В большой семье

Котовщикова Аделаида Александровна

Глава третья. В плену

 

 

Нельзя

Притаившейся мышкой Аня скорчилась на печке и глядела оттуда вниз.

За столом сидел немец и ел жареную курицу. Он жадно обгладывал куриную ножку, держа ее в обеих руках. Жирная подливка стекала по коротким толстым пальцам. Сверху была хорошо видна красная, как кусок промытого мяса, шея немца и его рыжеватый плоско срезанный затылок. От усиленного жеванья под ушами двигались какие-то желваки. Разгрызая косточки, он сопел, точно урчал.

Аня смотрела на немца, и ей очень хотелось, чтобы он подавился.

Но тут ей опять показалось, как уже не раз за эти дни, что немец не настоящий, а просто так — «по нарошке». А если не настоящий, то может ли он подавиться?

Аню очень огорчило, что немец не может подавиться до смерти. Она даже чуть не заплакала. Но, подумав, не стала плакать. Если немец «по нарошке», то пусть и не давится, пусть его просто совсем не будет.

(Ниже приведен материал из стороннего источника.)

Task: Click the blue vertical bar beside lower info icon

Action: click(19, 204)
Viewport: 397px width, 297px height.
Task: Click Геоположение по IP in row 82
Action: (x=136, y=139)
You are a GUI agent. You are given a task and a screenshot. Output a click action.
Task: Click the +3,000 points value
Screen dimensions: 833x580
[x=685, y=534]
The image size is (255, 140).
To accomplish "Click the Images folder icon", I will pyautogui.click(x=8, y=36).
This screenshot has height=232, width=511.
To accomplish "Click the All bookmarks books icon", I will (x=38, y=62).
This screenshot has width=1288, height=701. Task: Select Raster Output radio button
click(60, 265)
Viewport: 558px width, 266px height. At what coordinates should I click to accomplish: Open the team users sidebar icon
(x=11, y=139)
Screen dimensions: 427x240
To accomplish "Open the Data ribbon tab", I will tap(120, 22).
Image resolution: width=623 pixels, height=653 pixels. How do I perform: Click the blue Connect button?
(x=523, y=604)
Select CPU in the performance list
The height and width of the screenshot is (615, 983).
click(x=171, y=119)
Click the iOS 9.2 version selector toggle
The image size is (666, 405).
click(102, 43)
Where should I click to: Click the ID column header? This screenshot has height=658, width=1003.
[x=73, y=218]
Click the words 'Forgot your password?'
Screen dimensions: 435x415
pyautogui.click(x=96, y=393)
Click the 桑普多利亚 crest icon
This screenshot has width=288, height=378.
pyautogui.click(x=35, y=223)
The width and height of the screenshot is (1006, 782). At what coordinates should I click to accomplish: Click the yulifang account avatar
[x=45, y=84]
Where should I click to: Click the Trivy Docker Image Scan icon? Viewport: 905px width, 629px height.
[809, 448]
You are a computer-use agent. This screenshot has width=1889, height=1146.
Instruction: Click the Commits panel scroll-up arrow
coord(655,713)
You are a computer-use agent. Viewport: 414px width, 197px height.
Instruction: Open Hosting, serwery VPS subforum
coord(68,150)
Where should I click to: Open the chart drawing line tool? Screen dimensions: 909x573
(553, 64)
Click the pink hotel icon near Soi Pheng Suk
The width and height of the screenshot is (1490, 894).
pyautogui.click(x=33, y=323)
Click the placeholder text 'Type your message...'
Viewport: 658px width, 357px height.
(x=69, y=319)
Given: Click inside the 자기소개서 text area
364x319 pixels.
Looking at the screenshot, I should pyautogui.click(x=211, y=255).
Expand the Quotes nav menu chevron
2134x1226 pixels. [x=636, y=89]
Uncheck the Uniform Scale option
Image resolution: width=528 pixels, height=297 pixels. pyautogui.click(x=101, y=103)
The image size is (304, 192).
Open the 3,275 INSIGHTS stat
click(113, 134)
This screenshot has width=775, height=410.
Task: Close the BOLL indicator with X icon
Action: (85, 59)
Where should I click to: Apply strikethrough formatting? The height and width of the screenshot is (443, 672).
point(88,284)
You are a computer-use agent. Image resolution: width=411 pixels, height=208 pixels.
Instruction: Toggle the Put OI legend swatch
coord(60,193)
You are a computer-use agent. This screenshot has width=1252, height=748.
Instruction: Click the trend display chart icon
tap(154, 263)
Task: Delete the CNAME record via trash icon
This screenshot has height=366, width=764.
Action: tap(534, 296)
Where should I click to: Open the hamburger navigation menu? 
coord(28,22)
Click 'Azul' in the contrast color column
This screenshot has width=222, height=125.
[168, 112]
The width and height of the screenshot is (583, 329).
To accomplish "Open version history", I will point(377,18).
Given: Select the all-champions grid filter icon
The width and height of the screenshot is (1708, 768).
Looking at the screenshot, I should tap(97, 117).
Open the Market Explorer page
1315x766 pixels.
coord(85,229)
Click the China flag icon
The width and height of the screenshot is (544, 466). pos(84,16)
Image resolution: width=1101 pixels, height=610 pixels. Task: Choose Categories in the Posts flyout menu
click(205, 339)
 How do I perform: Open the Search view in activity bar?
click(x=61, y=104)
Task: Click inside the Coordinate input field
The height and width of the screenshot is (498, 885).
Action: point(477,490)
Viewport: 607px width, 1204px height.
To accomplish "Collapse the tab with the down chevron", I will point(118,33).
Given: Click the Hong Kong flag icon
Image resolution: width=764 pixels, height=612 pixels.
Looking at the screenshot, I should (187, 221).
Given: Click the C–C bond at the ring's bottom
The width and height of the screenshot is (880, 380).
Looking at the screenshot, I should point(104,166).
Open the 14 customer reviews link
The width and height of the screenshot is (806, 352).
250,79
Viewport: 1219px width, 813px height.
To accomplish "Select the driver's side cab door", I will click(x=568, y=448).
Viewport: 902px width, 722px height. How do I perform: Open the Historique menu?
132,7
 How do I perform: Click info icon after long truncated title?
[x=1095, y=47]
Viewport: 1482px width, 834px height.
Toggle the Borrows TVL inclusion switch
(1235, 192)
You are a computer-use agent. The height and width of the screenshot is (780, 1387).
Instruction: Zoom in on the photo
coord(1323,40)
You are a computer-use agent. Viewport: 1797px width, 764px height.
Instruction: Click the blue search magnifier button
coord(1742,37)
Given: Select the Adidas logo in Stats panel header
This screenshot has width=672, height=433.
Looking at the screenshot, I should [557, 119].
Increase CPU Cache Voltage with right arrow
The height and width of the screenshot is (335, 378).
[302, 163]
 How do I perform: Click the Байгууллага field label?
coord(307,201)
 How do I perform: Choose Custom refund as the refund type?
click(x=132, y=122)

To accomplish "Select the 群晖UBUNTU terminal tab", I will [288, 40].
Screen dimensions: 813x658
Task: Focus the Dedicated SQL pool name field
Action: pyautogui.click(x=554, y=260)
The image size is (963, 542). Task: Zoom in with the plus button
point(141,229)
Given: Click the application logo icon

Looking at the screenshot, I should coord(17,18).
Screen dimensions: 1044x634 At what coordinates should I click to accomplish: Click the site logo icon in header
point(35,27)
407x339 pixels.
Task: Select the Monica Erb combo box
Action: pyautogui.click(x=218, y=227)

Она крепко зажмурила глаза.

Вот сейчас откроет — и всё станет по-старому, как всегда бывало. Мама скажет: «Что ты днем валяешься? Не заболела ли? Садись скорей обедать. Я только забежала… некогда мне, дочушка». Весело напевая, мама загремит в шкафу посудой, и Аня живо слезет с печки и будет ей помогать накрывать на стол.

Мама звеньевая. Ее овощеводческое звено всё время идет впереди. Раз на собрании председатель колхоза сказал: «Спасибо вам, Евдокия Ивановна». Это он маме так. А все называют ее просто Дуня. Вместе с другими ребятишками Аня пробралась в контору, где шло собрание, и слышала…

С зажмуренными глазами Аня шевелит губами, беззвучно произнося: «Спасибо вам, Евдокия Ивановна». Ей нравятся эти слова. Она представляет, как всё будет дальше. Они с мамой сядут обедать. Аня выпьет полную кружку топленого молока. А потом побежит на улицу… И никаких немцев!..

Аня осторожно открыла один глаз, потом другой. Над ней знакомый выбеленный известкой потолок. По его полю извивается тонкая трещина. Дальше на стене висит связка репчатого лука. Ну, что же? Всё как полагается…

Глянула Аня с печки вниз, и ее круглое, румяное личико горько скривилось и защипало от слез глаза…

Немец сидел на прежнем месте и с довольным видом вытирал пальцы маминым вышитым полотенцем.

Подошла к столу мама, тихо спросила:

— Кончили? Можно убрать?

Лицо у мамы бледное, глаза опущены. Спросила, как выдавила из себя, и снова губы у нее сомкнулись плотно-плотно.

Немец кивнул головой и длинно якнул:

— Я-а-а!

Мысленно Аня передразнила: «Я-а-а! Бя-а-а! И говорить-то не умеешь. Хуже барана!» Хорошо бы плюнуть фрицу на голову! Но Аня все-таки удержалась от плевка. Она уже понимала, что, если плюнуть, за это могут избить маму. Этой осенью Ане пошел десятый год.

* * *

И потекли дни…

Всю их жизнь теперь можно было определить одним словом: «Нельзя!»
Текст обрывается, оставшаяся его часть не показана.